Wednesday, March 07, 2007

The True Cost Of Traditional Burial

There has been something of a hiatus of late as far as my posting on The Bone Idol is concerned. Time has certainly been a limiting factor recently. However, there has been no shortage of ideas and there are plenty of topics which warrant some expatiation. It is a cliche I know, nevertheless the spirit is willing but the flesh is week. I am also conscious that, to a casual observer, The Bone Idol might appear a little preoccupied with sepulchral matters. This was not necessarily how I saw it developing when I started out and I would like to try to steer it away from them somewhat, but I’ll make no promises. Indeed, since I was thinking about the environmental impact of the funeral industry a week or so ago and was considering greener alternatives to traditional burials and cremations, I came across the following statistics which were compiled by a certain Mary Woodsen who is, apparently, the vice president of the Pre-Posthumous Society of Ithaca, New York and a science writer at Cornell University.

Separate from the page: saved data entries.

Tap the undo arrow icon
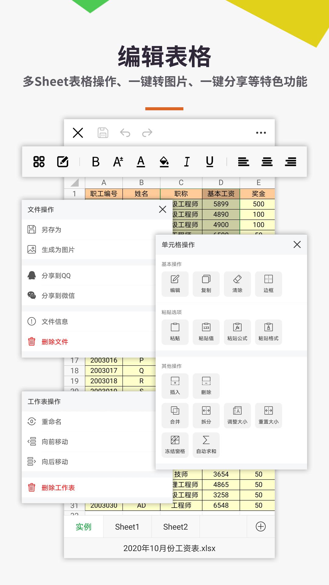The height and width of the screenshot is (585, 329). click(125, 133)
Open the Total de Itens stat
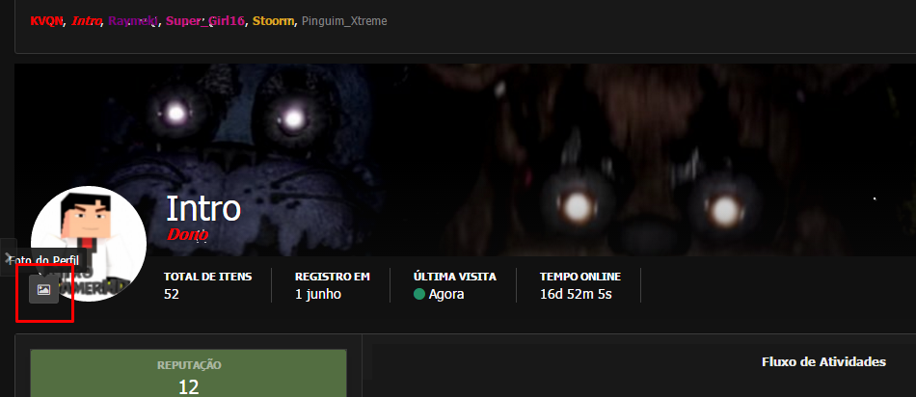 208,285
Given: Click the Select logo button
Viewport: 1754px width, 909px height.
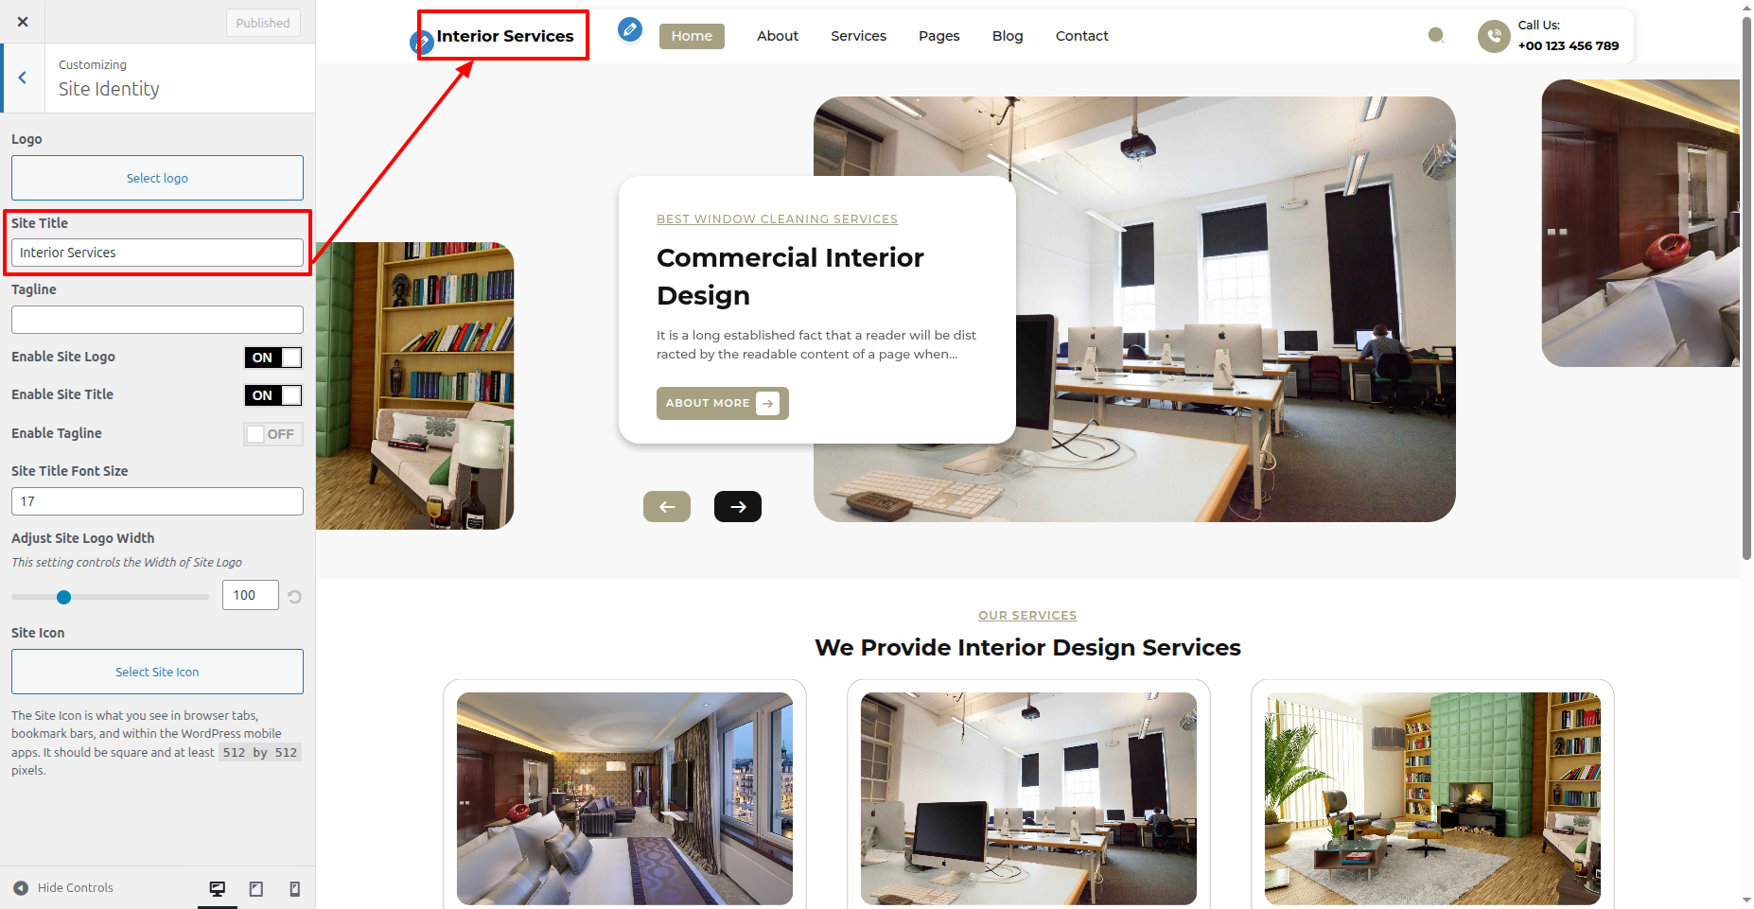Looking at the screenshot, I should (x=157, y=178).
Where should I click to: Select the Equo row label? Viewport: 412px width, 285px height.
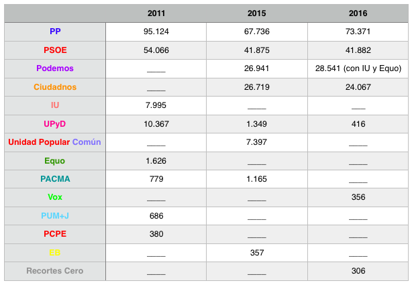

According to Woodsen, every year American corpses are prepared for the grave using 827,060 gallons of embalming fluid, which includes formaldehyde. This is enough to fill nearly four Olympic-sized swimming pools! Some 180,544,000 pounds of steel and 5,400,000 pounds of cooper and bronze are incorporated in their coffins. As far as the wood is concerned, 30 million board feet of hardwoods, including tropical woods are either buried or cremated and a staggering 3,272,000,000 pounds of reinforced concrete and 28,000,000 pounds of steel go into their vaults.

These statistics are mind-boggling in their enormity – they refer to materials which are used by the funeral industry during just one year and in the USA alone! I cannot imagine what these statistics would be if they were for the whole world.